I love these flavors and the ease of having this dish in your meal prep routine because you can chop the veggies, prep the Tzatsiki sauce,  and marinate the chicken during meal prep and then cook the chicken at meal time for a 10-minute quick meal.

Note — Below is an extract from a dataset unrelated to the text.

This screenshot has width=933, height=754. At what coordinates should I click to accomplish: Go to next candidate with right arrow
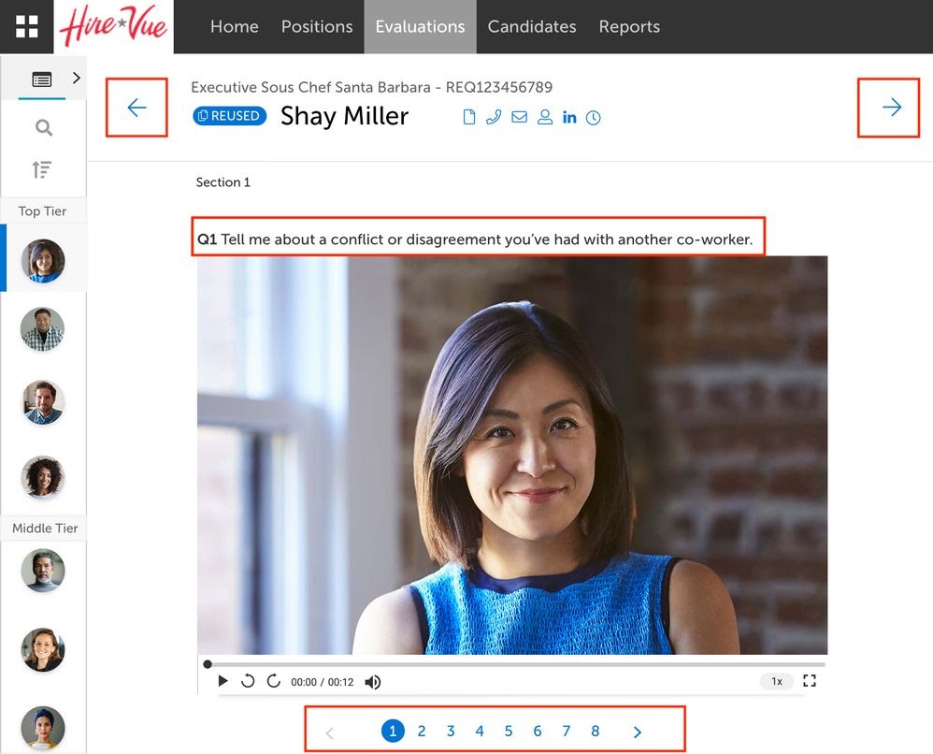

You can also skip the Tzatsiki and just have the hummus and feta or even just the feta to simplify the dish, save on calories as well as money on groceries.

makes 2 servings

For the Chicken + Marinade:


  • 1 ½ LBS skinless, boneless chicken breasts; sliced
  • 2 TB extra virgin olive oil
  • 1/2 tsp apple cider vinegar
  • 1/2 tsp dried oregano
  • 1/2 tsp sea salt
  • 1/4 tsp pepper
  • 1 TB lemon juice
  • 2 garlic cloves, minced


  1. Mix the marinade together in a bowl + pour over the sliced chicken. Let if marinate overnight or for at least 30 minutes in the fridge.
  2. Cook the chicken over medium heat in a skillet until done- roughly 4-5 minutes/side.

To Complete the Bowl:

  • 2 cups cherry tomatoes, halved
  • ¼ cup feta cheese
  • 1 cucumber, sliced + cut into quarters
  • ½ cup red onion, minced or thinly sliced + pan-grilled
  • Mediterranean mixed olives or kalamata olives, pitted + sliced
  • Mixed greens or watercress
  • ½ cup hummus, flavor-of-choice


For the Cucumber-Yogurt (Tzatsiki) Sauce:

makes 12 servings

Prep time: 5 minutes

2 TB is just 50 calories!


  • 3/4 cup plain Greek yogurt
  • 3 TB sour cream or mayonnaise
  • 2 tsp apple cider vinegar
  • 1 TB lemon juice
  • 1 TB extra virgin olive oil
  • 1/8 tsp pepper
  • 1/4 tsp sea salt
  • 2 garlic cloves, minced
  • 3/4 cucumber, cut into thin matchsticks – place them in a paper towel + squeeze to get out excess moisture that will water down the flavor


  1. Simply mix it all together in a bowl, chill for an hour, then serve with the bowl and use extra for veggie dipping!